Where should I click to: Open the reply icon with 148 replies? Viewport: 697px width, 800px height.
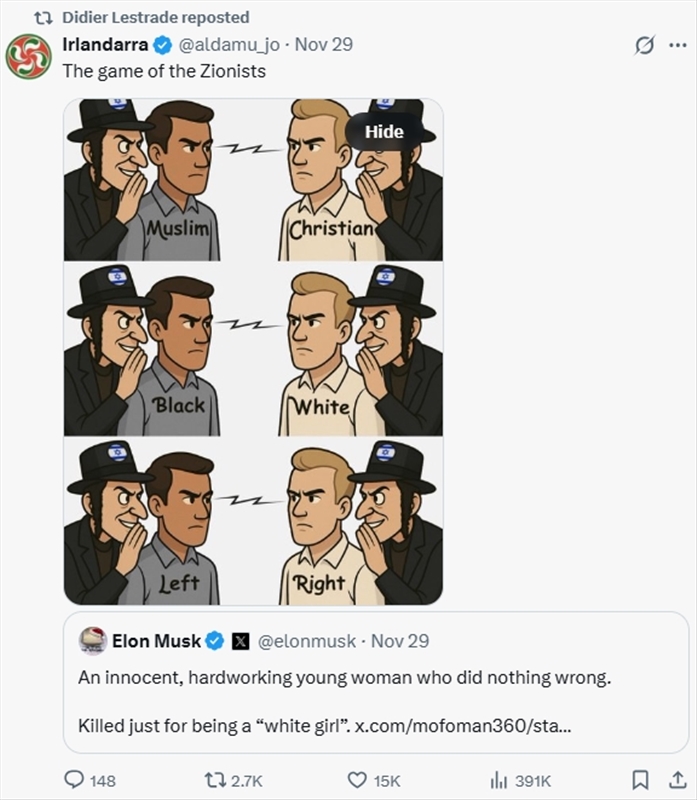point(75,780)
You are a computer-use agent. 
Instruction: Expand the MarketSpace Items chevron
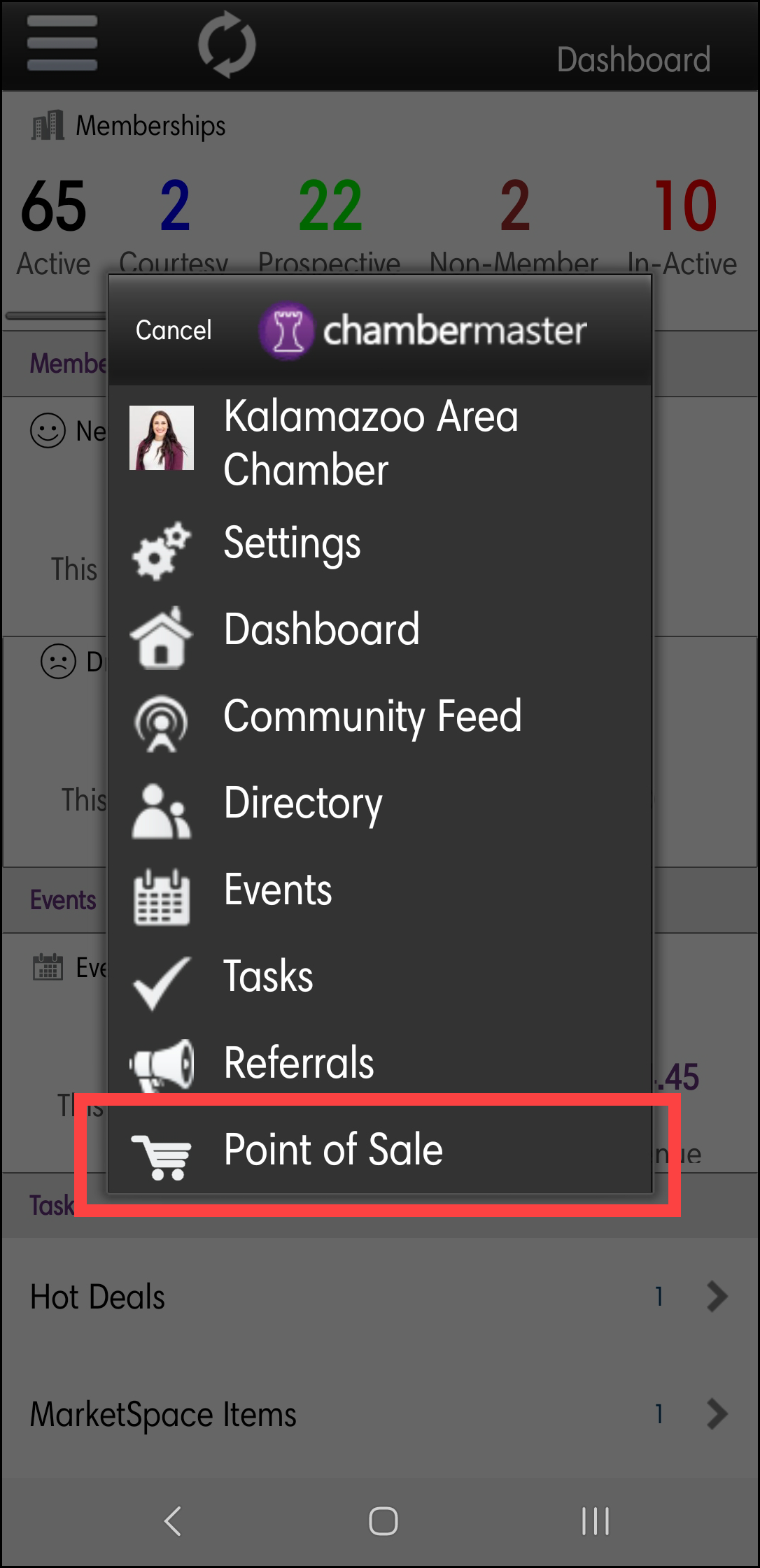click(717, 1413)
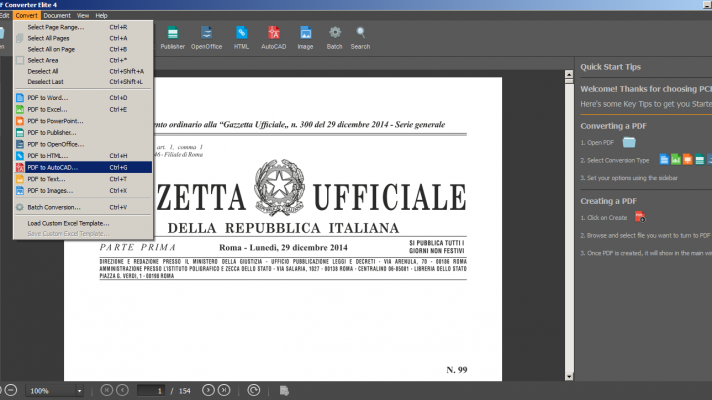Open Batch conversion from the toolbar
The height and width of the screenshot is (400, 712).
coord(334,37)
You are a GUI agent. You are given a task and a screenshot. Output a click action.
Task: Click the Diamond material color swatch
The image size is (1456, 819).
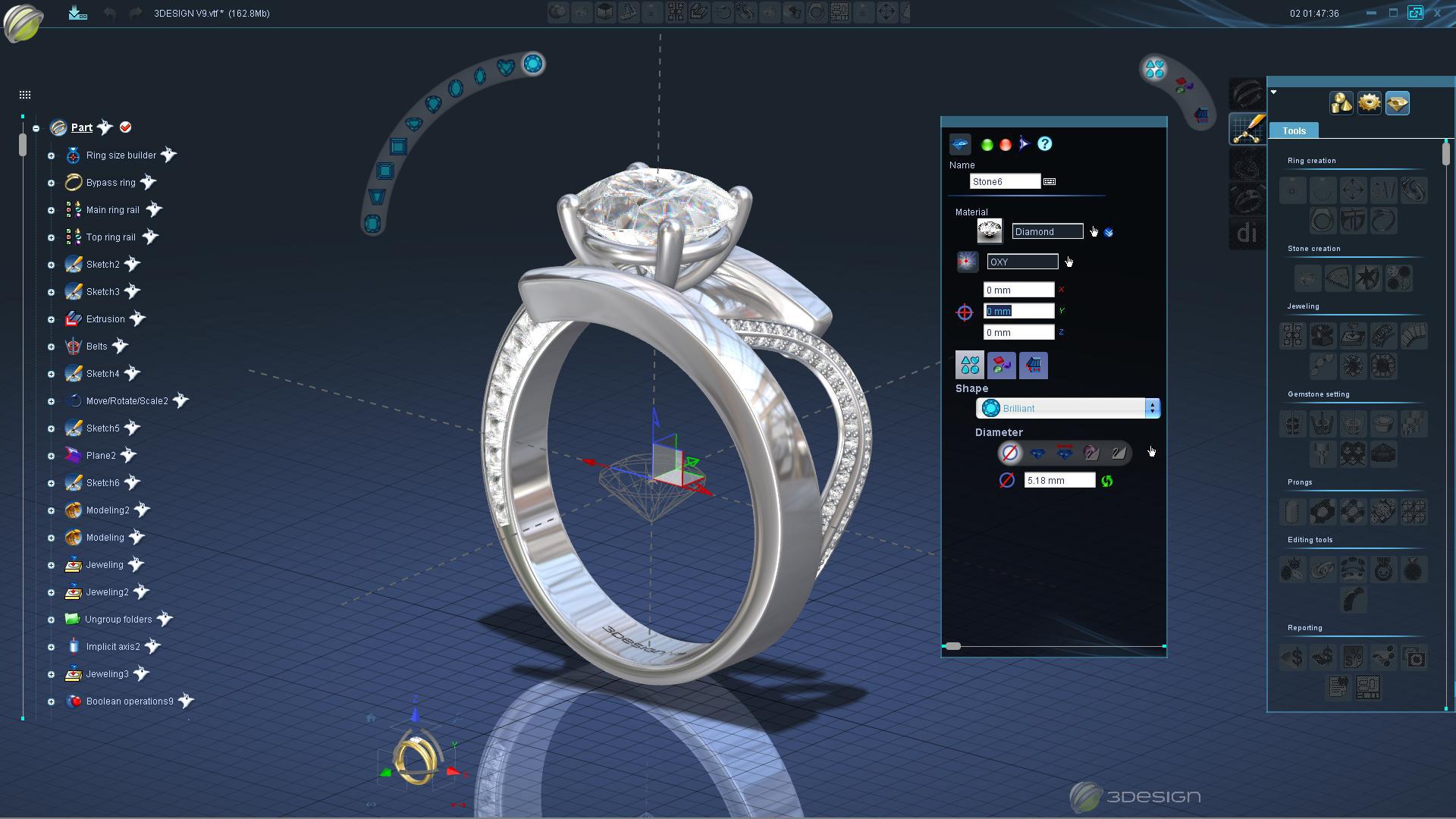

========================

# [Exercise directions]
Output the records exactly, please. The pictures are not part of the copy.

# [Written solution]
Where should I click to: Open the reply icon with 148 replies? Viewport: 697px width, 800px height.
point(75,780)
You are a computer-use agent. 
Instruction: Expand the MarketSpace Items chevron
click(717, 1413)
Open Batch conversion from the toolbar
The height and width of the screenshot is (400, 712).
coord(334,37)
You are a GUI agent. You are given a task and a screenshot. Output a click action.
Task: Click the Diamond material color swatch
The image size is (1456, 819).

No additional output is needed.